__Problem__.
Retype each of the following data entries line for line, with no changes.

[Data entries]
* * * * * * * * *

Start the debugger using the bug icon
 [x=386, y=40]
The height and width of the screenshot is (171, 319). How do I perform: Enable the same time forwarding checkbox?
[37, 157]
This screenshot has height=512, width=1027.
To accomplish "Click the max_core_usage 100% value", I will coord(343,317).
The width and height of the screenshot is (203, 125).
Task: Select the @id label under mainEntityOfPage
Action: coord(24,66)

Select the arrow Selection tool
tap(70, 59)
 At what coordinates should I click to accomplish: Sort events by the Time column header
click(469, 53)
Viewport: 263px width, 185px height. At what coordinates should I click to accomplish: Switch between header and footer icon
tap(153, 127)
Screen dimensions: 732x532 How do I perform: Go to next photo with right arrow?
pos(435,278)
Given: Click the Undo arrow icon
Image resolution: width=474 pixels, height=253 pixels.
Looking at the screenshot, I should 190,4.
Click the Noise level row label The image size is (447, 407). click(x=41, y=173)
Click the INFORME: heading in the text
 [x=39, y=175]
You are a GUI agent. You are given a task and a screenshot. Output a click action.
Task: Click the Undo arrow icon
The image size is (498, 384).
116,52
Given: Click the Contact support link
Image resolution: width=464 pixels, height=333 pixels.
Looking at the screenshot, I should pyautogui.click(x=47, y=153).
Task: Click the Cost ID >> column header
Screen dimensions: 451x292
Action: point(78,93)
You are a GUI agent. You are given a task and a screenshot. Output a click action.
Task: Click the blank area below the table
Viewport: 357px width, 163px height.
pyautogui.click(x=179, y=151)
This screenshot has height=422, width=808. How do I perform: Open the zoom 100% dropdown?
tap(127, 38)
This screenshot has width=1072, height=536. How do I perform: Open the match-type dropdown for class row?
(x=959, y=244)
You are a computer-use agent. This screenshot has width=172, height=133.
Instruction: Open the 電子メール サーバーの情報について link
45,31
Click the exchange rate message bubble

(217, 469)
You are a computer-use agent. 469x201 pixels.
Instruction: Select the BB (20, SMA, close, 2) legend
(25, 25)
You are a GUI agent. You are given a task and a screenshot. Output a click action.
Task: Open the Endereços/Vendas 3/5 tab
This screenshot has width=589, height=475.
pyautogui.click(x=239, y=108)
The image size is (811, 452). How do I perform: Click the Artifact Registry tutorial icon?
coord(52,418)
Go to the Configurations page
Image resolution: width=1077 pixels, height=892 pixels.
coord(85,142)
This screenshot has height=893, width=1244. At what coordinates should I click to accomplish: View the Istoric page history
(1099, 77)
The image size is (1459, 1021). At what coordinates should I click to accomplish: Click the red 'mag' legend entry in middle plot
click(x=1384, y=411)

* * * * * * * * *

__Solution for this exercise__.
Start the debugger using the bug icon
 [x=386, y=40]
The height and width of the screenshot is (171, 319). How do I perform: Enable the same time forwarding checkbox?
[37, 157]
This screenshot has height=512, width=1027.
To accomplish "Click the max_core_usage 100% value", I will coord(343,317).
The width and height of the screenshot is (203, 125).
Task: Select the @id label under mainEntityOfPage
Action: coord(24,66)

Select the arrow Selection tool
tap(70, 59)
 At what coordinates should I click to accomplish: Sort events by the Time column header
click(469, 53)
Viewport: 263px width, 185px height. At what coordinates should I click to accomplish: Switch between header and footer icon
tap(153, 127)
Screen dimensions: 732x532 How do I perform: Go to next photo with right arrow?
pos(435,278)
Given: Click the Undo arrow icon
Image resolution: width=474 pixels, height=253 pixels.
Looking at the screenshot, I should 190,4.
Click the Noise level row label The image size is (447, 407). click(x=41, y=173)
Click the INFORME: heading in the text
 [x=39, y=175]
You are a GUI agent. You are given a task and a screenshot. Output a click action.
Task: Click the Undo arrow icon
The image size is (498, 384).
116,52
Given: Click the Contact support link
Image resolution: width=464 pixels, height=333 pixels.
Looking at the screenshot, I should pyautogui.click(x=47, y=153).
Task: Click the Cost ID >> column header
Screen dimensions: 451x292
Action: point(78,93)
You are a GUI agent. You are given a task and a screenshot. Output a click action.
Task: Click the blank area below the table
Viewport: 357px width, 163px height.
pyautogui.click(x=179, y=151)
This screenshot has height=422, width=808. How do I perform: Open the zoom 100% dropdown?
tap(127, 38)
This screenshot has width=1072, height=536. How do I perform: Open the match-type dropdown for class row?
(x=959, y=244)
You are a computer-use agent. This screenshot has width=172, height=133.
Instruction: Open the 電子メール サーバーの情報について link
45,31
Click the exchange rate message bubble

(217, 469)
You are a computer-use agent. 469x201 pixels.
Instruction: Select the BB (20, SMA, close, 2) legend
(25, 25)
You are a GUI agent. You are given a task and a screenshot. Output a click action.
Task: Open the Endereços/Vendas 3/5 tab
This screenshot has width=589, height=475.
pyautogui.click(x=239, y=108)
The image size is (811, 452). How do I perform: Click the Artifact Registry tutorial icon?
coord(52,418)
Go to the Configurations page
Image resolution: width=1077 pixels, height=892 pixels.
coord(85,142)
This screenshot has height=893, width=1244. At what coordinates should I click to accomplish: View the Istoric page history
(1099, 77)
The image size is (1459, 1021). At what coordinates should I click to accomplish: Click the red 'mag' legend entry in middle plot
click(x=1384, y=411)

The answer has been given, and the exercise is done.